When Benjamin Baker died, in the teeth of the Depression, his family was destitute. The only job in Baker's extended family belonged to one of his mother's brothers, who made $35 a week selling butter in Newark. So that is where Russell, his mother and his oldest sister went. Other impoverished relatives would arrive from time to time, generally in the middle of the night. "It gave an interesting texture to life," Baker recalls.

When he was eleven, the tribe moved to an apartment just off Baltimore's Union Square, where that famous curmudgeon H.L. Mencken lived. The future "Observer" satirist was unaware of that, though today he suspects that Mencken was the elderly gentleman who one day called the cops to chase Baker and some fellow ballplayers out of the square. In high school, young Russell was well liked, athletic (he ran the quarter mile) and showed promise as a humorist with a senior-year essay for

English class, "The Art of Eating Spaghetti." He barely remembers it and no copy has survived. Young Baker heard family stories of his mother's cousin, Edwin James, who was managing editor of the New York Times from 1932 to 1951, and understood the moral: words were a way out. He won a competitive scholarship to Johns Hopkins in 1942 and ambled through his first year with nonchalance.

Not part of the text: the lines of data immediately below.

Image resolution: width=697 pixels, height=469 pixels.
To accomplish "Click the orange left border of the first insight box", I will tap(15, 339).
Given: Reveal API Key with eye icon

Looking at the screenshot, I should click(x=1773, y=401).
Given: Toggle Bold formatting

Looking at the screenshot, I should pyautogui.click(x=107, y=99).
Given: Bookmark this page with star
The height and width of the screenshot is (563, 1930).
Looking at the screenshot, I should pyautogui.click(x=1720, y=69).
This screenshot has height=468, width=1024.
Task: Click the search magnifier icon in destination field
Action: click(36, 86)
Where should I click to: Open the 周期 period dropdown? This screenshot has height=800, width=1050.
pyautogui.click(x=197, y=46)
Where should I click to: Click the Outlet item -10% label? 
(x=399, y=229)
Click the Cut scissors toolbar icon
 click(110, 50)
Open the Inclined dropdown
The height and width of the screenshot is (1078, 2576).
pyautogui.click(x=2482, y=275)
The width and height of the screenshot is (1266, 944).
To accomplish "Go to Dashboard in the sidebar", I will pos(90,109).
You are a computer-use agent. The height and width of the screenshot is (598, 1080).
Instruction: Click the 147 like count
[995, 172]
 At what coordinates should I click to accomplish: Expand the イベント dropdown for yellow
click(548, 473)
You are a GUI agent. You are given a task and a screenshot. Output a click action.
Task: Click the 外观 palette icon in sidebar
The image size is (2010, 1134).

Baker did not know how to drive a car but in the fall of 1943 he enlisted in the Navy as a pilot. "I loved it," he says. "I felt I was dashing. I was very disappointed when I got out after two years of training, without getting overseas and without killing myself." He went back to Hopkins on the G.I. Bill, met Miriam Emily Nash, married her, wrote a novel that went unpublished and after a time began working nights for the Baltimore Sun, at $30 a week.